Feb. 28, 2022, 9:45 AM

Greenberg Traurig shareholder Marcella Ducca is highly organized, intrinsically driven to work hard, and thrives when she is in high-demand.

Ducca is co-chair of the firm’s products liability litigation group in Atlanta, where she co-leads its pelvic mesh litigation on behalf of medical device manufacturer C. R. Bard, now BD.

Ducca also manages BD’s inferior vena cava filter litigation before the U.S. District Court for the District of Arizona. And she is a member of the team serving as co-national counsel, trial counsel, and settlement counsel in the company’s multidistrict hernia mesh litigation in the U.S. District Court for the Southern District of Ohio.

On top of all of this, Ducca, a new mom of an 18-month-old, still finds time for mentoring more junior lawyers.

A Cleveland native, Ducca says her father, a hairdresser, and her mother, a manicurist, were hardworking people who instilled a strong work ethic in her.

Ducca said she usually wakes up at 4:00 a.m., “before the emails start,” to be accessible and responsive to clients and colleagues. And she’s happy to do it.

“It’s exciting, every day presents new challenges,” Ducca said.

Ducca joined Greenberg Traurig in August 2010 from what is now Squire Patton Boggs, where she spent her first couple of years practicing law after graduating from Emory University School of Law in 2008.

Early in her career, Ducca started to develop an expertise in pharmaceutical and device litigation.

One of her most memorable and formative professional experiences involved a lawsuit against Medtronic plc over InterStim, an implantable neurostimulator used to help with bladder control, in the District Court of the 125th Judicial District in Harris County, Texas.

She had been working with Lori Cohen, who is now vice chair of the firm, long hours and proving her ability to write solid briefs.

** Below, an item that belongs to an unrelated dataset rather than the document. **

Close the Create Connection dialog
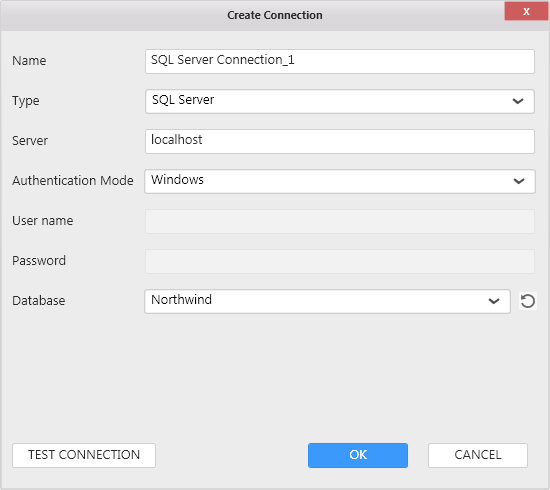The height and width of the screenshot is (490, 550). tap(526, 11)
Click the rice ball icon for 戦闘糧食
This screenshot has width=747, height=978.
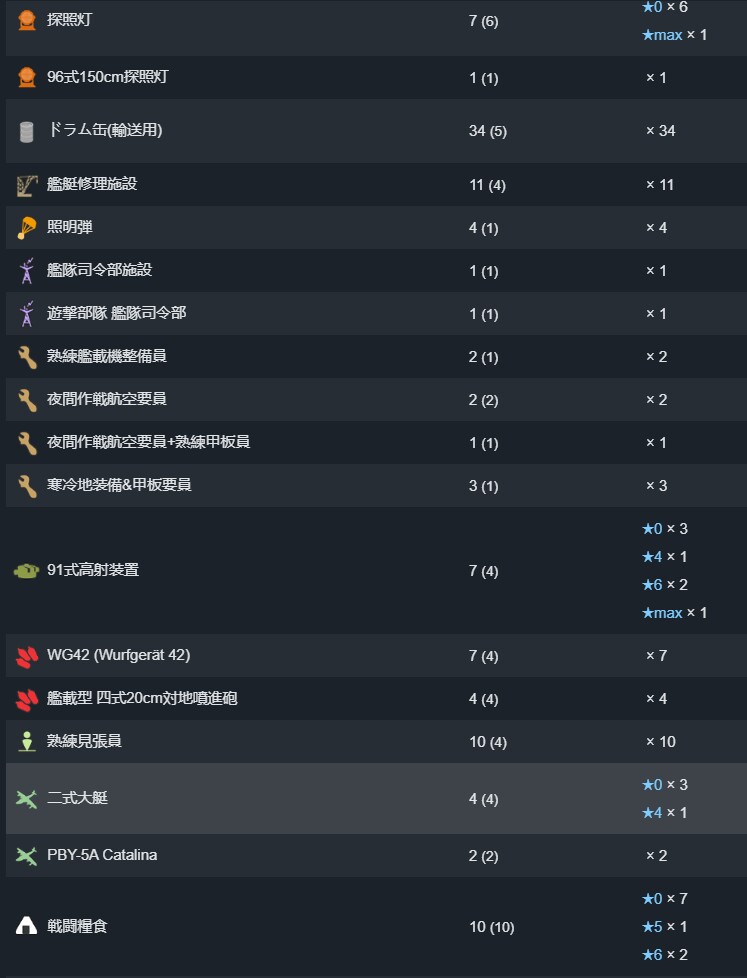click(x=27, y=927)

When the time came to try the case in May 2011, Cohen advocated on Ducca’s behalf to ensure she was able to participate in the trial.

Attending the trial, which resulted in a defense verdict for Medtronic in June 2011, was an invaluable experience, Ducca said, because she was able to see how her incremental work ultimately fit into the overall trial strategy.

Later, she participated in one of her first personal injury lawsuits involved claims against C. R. Bard and Boston Scientific Corp. seeking $28 million in compensatory damages over alleged complications resulting from their respective pelvic mesh products.

Greg Dadika, who was in-house counsel at C. R. Bard at the time and is now a shareholder at Greenberg Traurig, remembers Ducca’s work in the case.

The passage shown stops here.